Speculative impressions from a speculative Iroquois performer:
On December 30, 1903,
orchestra musicians for a musical variety show had an
afternoon gig at Chicago's newest playhouse, the Iroquois
Theater on Randolph St. With the Christmas holiday coming to an
end in two days, the matinee performance of
Mr. Bluebeard had attracted a packed house of families,
enjoying a last celebration before school restarted. It was one
of
Klaw & Erlanger's big shows with hundreds of performers,
lots of lights, and even aerial dancers.
The second act had just begun, and on stage
eight couples, dancing and singing. The tune was a light
Jerome and Woodward tune,
In the Pale Moonlight. Other than it being hard to see,
what with the stage in near darkness to look like a moonlit
garden, it was usually uneventful.

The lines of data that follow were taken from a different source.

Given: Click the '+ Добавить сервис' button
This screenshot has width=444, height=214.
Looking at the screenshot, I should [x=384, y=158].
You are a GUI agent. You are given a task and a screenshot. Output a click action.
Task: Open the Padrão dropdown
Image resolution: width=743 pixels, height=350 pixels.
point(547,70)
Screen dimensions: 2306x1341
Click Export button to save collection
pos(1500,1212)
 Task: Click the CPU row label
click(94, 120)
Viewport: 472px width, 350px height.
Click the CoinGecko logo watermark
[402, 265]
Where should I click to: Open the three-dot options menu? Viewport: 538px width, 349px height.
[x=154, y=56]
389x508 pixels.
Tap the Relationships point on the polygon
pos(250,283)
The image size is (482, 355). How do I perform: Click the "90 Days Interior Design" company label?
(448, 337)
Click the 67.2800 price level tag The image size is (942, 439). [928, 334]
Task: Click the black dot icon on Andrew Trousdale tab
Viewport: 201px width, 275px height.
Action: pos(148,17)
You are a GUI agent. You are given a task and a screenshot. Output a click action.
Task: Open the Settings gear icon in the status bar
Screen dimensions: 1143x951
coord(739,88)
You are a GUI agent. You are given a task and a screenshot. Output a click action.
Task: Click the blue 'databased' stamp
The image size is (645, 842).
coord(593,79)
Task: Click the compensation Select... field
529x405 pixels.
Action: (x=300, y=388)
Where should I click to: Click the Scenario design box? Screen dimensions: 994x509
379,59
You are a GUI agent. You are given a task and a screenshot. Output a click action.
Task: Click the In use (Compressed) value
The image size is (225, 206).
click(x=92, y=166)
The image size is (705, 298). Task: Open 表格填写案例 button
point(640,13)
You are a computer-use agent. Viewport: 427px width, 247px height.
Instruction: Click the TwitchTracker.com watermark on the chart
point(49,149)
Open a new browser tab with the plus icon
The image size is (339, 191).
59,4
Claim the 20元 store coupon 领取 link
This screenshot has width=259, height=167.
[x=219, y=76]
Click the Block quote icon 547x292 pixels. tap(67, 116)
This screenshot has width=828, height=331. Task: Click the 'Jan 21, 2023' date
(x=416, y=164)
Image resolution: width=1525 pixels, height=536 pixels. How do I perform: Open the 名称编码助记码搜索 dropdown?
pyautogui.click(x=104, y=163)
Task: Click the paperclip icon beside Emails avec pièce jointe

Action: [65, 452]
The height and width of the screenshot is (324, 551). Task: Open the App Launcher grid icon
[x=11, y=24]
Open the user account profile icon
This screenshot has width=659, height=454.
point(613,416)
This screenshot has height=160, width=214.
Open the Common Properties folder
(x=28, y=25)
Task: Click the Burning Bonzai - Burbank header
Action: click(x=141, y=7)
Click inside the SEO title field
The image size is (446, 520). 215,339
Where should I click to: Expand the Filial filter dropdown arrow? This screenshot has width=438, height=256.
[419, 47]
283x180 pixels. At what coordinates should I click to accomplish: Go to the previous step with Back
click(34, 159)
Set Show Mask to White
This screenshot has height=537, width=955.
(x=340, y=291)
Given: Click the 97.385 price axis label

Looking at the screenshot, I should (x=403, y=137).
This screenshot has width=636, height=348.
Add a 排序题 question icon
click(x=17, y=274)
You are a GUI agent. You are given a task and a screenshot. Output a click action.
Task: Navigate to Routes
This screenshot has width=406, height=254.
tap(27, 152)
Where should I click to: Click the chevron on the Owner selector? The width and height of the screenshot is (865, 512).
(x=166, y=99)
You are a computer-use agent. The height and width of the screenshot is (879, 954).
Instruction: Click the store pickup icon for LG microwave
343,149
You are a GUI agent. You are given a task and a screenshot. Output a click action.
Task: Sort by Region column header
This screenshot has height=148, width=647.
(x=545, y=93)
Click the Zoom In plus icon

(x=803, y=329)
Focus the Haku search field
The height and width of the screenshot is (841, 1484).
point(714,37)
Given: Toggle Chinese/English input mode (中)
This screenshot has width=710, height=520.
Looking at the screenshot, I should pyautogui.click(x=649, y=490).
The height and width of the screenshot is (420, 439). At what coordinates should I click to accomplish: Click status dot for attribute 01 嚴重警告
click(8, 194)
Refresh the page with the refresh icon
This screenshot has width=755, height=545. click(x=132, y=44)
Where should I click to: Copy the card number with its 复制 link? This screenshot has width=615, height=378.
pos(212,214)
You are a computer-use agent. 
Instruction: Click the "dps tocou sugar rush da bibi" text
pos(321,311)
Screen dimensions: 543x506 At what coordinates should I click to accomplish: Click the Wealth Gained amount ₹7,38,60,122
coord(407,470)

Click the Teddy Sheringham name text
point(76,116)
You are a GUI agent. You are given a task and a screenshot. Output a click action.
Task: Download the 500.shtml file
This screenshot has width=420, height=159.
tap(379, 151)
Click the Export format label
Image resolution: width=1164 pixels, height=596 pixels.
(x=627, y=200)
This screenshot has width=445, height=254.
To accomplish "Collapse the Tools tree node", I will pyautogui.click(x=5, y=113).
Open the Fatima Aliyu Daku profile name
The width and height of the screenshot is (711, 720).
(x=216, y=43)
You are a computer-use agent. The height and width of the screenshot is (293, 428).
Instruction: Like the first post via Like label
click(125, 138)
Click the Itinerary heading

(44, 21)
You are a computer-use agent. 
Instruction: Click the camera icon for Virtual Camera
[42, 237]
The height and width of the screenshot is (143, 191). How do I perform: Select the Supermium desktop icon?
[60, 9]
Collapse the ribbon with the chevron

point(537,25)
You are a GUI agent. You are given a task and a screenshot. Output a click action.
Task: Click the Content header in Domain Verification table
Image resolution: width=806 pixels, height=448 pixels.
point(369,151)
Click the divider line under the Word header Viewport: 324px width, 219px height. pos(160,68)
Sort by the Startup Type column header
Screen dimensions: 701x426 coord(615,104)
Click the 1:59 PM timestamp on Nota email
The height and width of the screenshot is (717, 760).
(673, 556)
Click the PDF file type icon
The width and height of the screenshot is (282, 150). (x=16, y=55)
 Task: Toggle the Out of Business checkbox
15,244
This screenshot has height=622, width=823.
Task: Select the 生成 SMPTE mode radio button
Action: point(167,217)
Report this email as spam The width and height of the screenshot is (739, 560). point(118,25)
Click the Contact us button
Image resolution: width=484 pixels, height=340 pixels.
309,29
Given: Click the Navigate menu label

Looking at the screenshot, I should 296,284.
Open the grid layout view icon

The next number with
Eddie Foy and his elephant would be more lively and
challenging. There were a number of sound effects timed to the
act, and audiences loved it, especially children, and there were
more of them today than he'd seen in prior performances. It
reminded Otto of his daughter, Ruth.
His first hint that something was amiss came when he heard a
slight faltering in the dancer's footsteps and voices. Otto kept
playing his flute but turned in his seat to look over his right
shoulder toward the stage. He saw the source of the problem
immediately. Curtains at the top right of the proscenium arch
were on fire, and the flames were rapidly traveling across the
width of the stage.
In the next fifteen minutes nearly six hundred people would die,
including Otto. Nothing is known about his last minutes.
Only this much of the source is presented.